*TASK DESCRIPTION:*
Please gather every line of the records below that contains the string "series", treating case as significant.

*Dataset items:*

• • •

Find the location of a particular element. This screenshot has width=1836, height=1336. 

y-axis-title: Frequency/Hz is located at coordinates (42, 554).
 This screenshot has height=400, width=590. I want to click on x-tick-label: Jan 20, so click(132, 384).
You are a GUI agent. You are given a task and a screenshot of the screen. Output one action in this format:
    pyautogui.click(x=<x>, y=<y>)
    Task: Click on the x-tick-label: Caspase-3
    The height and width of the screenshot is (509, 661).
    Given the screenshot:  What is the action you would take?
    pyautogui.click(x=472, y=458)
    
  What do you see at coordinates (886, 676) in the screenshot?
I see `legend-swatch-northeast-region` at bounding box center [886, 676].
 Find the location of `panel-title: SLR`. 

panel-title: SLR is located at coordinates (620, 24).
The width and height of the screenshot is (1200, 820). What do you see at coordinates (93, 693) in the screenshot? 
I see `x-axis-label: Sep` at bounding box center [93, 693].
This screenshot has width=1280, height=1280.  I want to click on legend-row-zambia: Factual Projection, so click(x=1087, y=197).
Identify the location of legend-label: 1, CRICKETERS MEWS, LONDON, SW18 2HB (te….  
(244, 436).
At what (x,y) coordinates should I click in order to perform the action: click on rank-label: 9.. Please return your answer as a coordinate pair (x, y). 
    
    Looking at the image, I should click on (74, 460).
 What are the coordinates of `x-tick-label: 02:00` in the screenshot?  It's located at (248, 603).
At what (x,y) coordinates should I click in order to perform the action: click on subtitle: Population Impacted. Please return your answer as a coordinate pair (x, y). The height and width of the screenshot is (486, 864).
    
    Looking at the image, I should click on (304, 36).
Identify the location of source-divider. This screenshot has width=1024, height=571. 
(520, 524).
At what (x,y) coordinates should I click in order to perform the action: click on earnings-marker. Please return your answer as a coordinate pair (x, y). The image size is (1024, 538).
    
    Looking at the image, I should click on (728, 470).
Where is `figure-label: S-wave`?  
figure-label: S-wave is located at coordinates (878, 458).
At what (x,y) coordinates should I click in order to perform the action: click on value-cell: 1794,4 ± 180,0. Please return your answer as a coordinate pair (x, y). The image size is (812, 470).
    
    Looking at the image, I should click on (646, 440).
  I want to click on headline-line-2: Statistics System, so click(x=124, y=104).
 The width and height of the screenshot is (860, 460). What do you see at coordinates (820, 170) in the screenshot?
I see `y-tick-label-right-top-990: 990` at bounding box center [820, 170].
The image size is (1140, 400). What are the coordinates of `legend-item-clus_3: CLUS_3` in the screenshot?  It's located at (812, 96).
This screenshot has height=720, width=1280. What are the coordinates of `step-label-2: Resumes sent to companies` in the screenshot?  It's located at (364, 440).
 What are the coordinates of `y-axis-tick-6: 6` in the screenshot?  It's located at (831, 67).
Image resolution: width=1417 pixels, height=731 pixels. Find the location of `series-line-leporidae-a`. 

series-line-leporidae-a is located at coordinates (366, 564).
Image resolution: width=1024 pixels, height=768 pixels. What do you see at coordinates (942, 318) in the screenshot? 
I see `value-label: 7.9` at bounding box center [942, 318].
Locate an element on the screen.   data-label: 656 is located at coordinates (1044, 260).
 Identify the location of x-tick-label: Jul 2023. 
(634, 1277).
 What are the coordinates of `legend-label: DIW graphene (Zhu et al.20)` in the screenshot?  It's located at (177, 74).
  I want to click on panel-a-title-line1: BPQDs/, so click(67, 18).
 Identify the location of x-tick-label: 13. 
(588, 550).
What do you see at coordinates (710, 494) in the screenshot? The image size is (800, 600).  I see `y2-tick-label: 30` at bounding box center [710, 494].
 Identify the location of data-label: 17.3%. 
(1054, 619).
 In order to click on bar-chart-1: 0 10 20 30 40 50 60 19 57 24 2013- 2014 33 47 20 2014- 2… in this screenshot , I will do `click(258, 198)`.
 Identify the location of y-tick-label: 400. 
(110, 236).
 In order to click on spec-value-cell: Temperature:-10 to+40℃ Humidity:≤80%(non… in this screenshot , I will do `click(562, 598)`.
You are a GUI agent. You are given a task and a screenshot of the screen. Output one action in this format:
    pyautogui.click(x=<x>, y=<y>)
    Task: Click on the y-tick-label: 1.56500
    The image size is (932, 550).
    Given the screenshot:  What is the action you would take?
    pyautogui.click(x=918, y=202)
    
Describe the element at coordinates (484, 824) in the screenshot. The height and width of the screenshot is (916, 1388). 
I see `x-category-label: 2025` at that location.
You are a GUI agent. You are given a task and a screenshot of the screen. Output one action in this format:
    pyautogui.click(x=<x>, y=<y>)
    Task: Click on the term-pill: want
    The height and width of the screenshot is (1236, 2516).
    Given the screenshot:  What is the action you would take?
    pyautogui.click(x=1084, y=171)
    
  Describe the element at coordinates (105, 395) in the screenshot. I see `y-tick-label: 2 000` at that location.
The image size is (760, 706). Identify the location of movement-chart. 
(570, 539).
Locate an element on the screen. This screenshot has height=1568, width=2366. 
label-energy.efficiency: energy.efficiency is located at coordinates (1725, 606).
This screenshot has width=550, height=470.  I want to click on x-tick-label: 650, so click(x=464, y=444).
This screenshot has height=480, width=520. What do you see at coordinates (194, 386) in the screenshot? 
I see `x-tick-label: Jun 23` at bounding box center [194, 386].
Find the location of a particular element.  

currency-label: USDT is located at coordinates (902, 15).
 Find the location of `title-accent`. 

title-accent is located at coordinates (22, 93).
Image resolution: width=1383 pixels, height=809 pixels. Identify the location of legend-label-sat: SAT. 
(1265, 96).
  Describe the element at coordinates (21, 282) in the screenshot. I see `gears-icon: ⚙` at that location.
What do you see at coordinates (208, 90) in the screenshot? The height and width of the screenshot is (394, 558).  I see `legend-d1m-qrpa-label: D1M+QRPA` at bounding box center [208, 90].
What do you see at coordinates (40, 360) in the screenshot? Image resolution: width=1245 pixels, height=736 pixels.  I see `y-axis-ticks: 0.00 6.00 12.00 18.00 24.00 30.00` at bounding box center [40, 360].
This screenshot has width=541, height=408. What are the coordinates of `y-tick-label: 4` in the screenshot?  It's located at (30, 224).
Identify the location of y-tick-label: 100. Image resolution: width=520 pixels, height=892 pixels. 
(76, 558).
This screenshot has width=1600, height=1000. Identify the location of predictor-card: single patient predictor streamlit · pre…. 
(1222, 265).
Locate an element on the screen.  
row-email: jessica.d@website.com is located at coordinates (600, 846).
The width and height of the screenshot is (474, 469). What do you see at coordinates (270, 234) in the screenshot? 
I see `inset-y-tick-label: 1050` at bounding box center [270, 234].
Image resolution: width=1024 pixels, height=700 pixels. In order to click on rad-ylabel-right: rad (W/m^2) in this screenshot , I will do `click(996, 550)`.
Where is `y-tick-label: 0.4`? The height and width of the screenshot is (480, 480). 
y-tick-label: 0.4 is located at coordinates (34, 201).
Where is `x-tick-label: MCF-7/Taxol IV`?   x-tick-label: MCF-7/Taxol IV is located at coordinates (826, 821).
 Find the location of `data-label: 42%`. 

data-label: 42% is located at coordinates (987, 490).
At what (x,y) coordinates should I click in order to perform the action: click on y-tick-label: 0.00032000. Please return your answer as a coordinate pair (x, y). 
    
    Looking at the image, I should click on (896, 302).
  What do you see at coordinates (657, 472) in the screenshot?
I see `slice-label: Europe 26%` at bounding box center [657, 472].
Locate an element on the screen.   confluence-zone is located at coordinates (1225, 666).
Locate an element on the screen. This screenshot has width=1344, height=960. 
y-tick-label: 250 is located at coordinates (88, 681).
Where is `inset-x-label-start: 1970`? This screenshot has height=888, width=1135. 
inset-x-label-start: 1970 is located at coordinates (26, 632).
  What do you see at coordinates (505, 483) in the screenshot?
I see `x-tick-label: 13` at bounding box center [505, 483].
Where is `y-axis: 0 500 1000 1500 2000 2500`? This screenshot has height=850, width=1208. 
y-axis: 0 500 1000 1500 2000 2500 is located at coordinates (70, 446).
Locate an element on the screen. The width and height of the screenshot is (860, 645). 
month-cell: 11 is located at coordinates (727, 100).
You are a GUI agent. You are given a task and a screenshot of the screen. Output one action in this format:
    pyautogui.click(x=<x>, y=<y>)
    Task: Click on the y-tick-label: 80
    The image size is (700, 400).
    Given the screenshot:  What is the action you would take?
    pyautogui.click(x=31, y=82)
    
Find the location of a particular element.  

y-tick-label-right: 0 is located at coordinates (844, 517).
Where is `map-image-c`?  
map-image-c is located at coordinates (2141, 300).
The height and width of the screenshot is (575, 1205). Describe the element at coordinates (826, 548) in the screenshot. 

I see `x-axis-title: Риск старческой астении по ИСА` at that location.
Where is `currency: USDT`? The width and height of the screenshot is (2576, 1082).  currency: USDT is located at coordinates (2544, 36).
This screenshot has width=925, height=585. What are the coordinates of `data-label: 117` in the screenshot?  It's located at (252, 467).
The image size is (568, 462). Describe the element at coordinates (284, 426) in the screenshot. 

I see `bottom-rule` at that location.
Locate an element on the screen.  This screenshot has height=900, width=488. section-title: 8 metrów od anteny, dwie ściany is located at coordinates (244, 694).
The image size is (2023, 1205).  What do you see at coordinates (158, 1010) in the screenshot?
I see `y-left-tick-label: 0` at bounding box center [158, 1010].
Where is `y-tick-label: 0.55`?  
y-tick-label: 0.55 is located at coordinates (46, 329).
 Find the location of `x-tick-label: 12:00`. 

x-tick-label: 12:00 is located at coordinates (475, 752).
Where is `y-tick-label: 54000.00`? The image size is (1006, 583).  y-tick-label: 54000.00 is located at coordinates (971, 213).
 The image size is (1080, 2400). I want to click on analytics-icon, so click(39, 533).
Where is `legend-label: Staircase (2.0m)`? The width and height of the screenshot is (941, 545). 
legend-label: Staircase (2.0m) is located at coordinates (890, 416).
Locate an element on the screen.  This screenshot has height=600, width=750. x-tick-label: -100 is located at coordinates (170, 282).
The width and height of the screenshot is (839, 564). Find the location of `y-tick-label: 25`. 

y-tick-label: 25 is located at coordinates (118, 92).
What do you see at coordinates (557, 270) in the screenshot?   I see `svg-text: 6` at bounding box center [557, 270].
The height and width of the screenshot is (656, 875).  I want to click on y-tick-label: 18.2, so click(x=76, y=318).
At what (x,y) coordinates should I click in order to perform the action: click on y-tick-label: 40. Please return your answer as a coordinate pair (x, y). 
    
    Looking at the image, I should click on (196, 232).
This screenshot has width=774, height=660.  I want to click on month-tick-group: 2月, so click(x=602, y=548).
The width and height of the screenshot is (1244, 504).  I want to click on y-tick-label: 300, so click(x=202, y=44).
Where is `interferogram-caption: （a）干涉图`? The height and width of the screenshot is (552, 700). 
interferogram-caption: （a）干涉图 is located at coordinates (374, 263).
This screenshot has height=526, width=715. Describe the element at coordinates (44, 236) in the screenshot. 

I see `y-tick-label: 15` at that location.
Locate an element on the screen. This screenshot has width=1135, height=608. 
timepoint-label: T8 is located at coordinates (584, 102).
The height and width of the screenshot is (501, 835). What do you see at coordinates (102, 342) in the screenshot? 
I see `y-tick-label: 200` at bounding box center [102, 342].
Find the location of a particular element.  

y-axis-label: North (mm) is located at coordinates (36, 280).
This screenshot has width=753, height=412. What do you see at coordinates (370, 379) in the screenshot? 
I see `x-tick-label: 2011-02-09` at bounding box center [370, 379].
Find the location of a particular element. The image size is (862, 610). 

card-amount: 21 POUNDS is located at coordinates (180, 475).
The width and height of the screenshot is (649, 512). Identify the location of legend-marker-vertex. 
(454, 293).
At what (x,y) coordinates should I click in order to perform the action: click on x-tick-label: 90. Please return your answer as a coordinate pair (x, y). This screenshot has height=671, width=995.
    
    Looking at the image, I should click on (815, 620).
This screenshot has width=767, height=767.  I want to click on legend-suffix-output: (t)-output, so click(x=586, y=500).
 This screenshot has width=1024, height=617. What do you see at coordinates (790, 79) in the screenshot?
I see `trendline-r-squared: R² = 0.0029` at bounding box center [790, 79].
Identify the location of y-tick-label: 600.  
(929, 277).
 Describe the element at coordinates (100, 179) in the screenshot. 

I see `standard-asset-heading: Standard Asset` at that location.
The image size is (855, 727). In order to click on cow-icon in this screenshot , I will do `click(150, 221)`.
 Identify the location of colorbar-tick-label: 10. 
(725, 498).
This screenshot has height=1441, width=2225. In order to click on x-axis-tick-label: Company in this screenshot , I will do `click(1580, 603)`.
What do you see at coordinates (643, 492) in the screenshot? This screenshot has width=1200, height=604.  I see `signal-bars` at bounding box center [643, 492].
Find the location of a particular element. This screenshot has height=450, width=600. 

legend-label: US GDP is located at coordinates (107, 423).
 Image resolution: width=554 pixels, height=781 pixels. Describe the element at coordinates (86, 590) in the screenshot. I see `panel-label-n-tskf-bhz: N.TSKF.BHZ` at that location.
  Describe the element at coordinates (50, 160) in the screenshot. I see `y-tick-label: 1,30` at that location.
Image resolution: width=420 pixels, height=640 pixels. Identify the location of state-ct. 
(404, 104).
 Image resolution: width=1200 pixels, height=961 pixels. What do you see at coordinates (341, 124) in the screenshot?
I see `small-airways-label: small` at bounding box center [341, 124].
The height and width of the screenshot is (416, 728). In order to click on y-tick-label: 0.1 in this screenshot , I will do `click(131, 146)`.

• • •

*ANSWER BELOW:*
Image resolution: width=1417 pixels, height=731 pixels. Find the location of `series-line-leporidae-a`. 
series-line-leporidae-a is located at coordinates (366, 564).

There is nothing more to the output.